## SOURCE
--- begin ---

Comparing yourself to the "average" student (I'm not convinced there is such a thing) is of little benefit to you're progress.  It can cause added anxieties, but do you really want that?  Focus on your own work.

There's a saying that college/conservatory students would relate to: are you the type of person that competes with the guy in the neighboring practice room (feeling slightly jealous that he is banging out Rach 3 while you slave away at your Mozart Sonata), or are you the type of person that competes with yourself (striving to play that Mozart Sonata even better than you did yesterday). 

2)could my practice schedule have any impact on my progress (for example, could practicing 30 minutes every day, or even 1 hour every day, instead of 1 hour every other day make my progress any faster or slower)?

To reiterate what I said above, work ethic matters more than practice schedule.


3)what level did i reach? was i still a beginner when i quit, an early intermediate,a late intermediate, etc.?

Levels can be useful for placing yourself in a graded syllabus.  However, they can also be terribly inaccurate and give a false sense of your overall musical education.  It is far better to work on specific skills.

--- end ---

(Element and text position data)
--- begin ---

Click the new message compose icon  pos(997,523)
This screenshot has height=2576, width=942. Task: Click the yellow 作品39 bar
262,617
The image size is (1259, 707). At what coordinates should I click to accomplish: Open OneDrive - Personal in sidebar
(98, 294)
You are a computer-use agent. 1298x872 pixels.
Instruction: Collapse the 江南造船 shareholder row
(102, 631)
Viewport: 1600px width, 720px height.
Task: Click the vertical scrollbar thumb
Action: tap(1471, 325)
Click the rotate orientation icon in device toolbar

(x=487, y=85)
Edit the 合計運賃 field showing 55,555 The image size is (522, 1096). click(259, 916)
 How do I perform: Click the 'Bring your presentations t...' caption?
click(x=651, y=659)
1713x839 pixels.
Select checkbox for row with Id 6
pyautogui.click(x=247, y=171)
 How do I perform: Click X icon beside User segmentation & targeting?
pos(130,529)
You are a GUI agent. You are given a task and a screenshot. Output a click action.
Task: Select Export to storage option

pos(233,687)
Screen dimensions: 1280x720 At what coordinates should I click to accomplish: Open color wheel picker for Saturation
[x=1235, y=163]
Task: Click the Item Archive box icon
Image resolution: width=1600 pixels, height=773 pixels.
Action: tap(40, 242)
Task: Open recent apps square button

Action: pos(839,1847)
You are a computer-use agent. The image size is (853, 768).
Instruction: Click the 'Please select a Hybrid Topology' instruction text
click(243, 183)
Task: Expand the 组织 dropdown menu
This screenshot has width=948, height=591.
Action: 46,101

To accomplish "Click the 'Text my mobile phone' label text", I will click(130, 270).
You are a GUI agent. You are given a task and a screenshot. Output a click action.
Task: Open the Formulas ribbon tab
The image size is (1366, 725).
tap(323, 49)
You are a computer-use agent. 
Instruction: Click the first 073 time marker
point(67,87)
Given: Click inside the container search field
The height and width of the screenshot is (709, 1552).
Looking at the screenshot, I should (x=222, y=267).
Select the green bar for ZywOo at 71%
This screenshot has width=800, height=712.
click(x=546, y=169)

--- end ---

## WHAT TO WORK ON
• A. Extract the stretch of the practice advice text from "2)could my practice" through "on specific skills.", keeping the wording unchanged.
• B. List every practice schedule mentioned in the practice advice text.
The records are not needed for this work.

## RESULTS OF THE TASKS
• A.
2)could my practice schedule have any impact on my progress (for example, could practicing 30 minutes every day, or even 1 hour every day, instead of 1 hour every other day make my progress any faster or slower)?

To reiterate what I said above, work ethic matters more than practice schedule.


3)what level did i reach? was i still a beginner when i quit, an early intermediate,a late intermediate, etc.?

Levels can be useful for placing yourself in a graded syllabus.  However, they can also be terribly inaccurate and give a false sense of your overall musical education.  It is far better to work on specific skills.

• B.
- 30 minutes every day
- 1 hour every day
- 1 hour every other day